### [Source material]
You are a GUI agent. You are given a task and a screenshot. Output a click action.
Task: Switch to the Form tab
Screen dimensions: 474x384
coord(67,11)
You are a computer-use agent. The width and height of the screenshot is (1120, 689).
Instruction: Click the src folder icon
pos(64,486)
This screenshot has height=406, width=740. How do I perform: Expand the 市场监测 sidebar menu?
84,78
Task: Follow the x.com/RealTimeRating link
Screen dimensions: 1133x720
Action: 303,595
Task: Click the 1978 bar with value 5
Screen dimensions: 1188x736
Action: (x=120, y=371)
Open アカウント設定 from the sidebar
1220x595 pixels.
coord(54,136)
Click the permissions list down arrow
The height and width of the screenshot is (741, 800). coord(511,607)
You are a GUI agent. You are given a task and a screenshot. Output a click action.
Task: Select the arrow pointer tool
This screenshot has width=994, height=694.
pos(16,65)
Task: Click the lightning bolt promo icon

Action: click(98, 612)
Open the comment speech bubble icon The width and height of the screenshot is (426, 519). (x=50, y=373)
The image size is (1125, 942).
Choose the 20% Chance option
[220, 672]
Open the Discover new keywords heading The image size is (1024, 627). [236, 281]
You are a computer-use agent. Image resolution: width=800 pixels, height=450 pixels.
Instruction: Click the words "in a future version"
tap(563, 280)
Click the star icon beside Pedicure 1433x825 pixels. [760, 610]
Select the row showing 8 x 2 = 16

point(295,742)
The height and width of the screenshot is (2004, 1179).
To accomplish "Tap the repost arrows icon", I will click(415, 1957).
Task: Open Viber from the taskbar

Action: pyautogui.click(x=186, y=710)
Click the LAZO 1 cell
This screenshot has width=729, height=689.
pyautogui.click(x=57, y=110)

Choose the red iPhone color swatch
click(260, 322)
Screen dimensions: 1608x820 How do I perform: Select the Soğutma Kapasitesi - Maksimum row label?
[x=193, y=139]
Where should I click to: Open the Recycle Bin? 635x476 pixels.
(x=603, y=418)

### [Assignment]
Repeat the material word for word, leaving out no line.

### [Solution]
You are a GUI agent. You are given a task and a screenshot. Output a click action.
Task: Switch to the Form tab
Screen dimensions: 474x384
coord(67,11)
You are a computer-use agent. The width and height of the screenshot is (1120, 689).
Instruction: Click the src folder icon
pos(64,486)
This screenshot has height=406, width=740. How do I perform: Expand the 市场监测 sidebar menu?
84,78
Task: Follow the x.com/RealTimeRating link
Screen dimensions: 1133x720
Action: 303,595
Task: Click the 1978 bar with value 5
Screen dimensions: 1188x736
Action: (x=120, y=371)
Open アカウント設定 from the sidebar
1220x595 pixels.
coord(54,136)
Click the permissions list down arrow
The height and width of the screenshot is (741, 800). coord(511,607)
You are a GUI agent. You are given a task and a screenshot. Output a click action.
Task: Select the arrow pointer tool
This screenshot has width=994, height=694.
pos(16,65)
Task: Click the lightning bolt promo icon

Action: click(98, 612)
Open the comment speech bubble icon The width and height of the screenshot is (426, 519). (x=50, y=373)
The image size is (1125, 942).
Choose the 20% Chance option
[220, 672]
Open the Discover new keywords heading The image size is (1024, 627). [236, 281]
You are a computer-use agent. Image resolution: width=800 pixels, height=450 pixels.
Instruction: Click the words "in a future version"
tap(563, 280)
Click the star icon beside Pedicure 1433x825 pixels. [760, 610]
Select the row showing 8 x 2 = 16

point(295,742)
The height and width of the screenshot is (2004, 1179).
To accomplish "Tap the repost arrows icon", I will click(415, 1957).
Task: Open Viber from the taskbar

Action: pyautogui.click(x=186, y=710)
Click the LAZO 1 cell
This screenshot has width=729, height=689.
pyautogui.click(x=57, y=110)

Choose the red iPhone color swatch
click(260, 322)
Screen dimensions: 1608x820 How do I perform: Select the Soğutma Kapasitesi - Maksimum row label?
[x=193, y=139]
Where should I click to: Open the Recycle Bin? 635x476 pixels.
(x=603, y=418)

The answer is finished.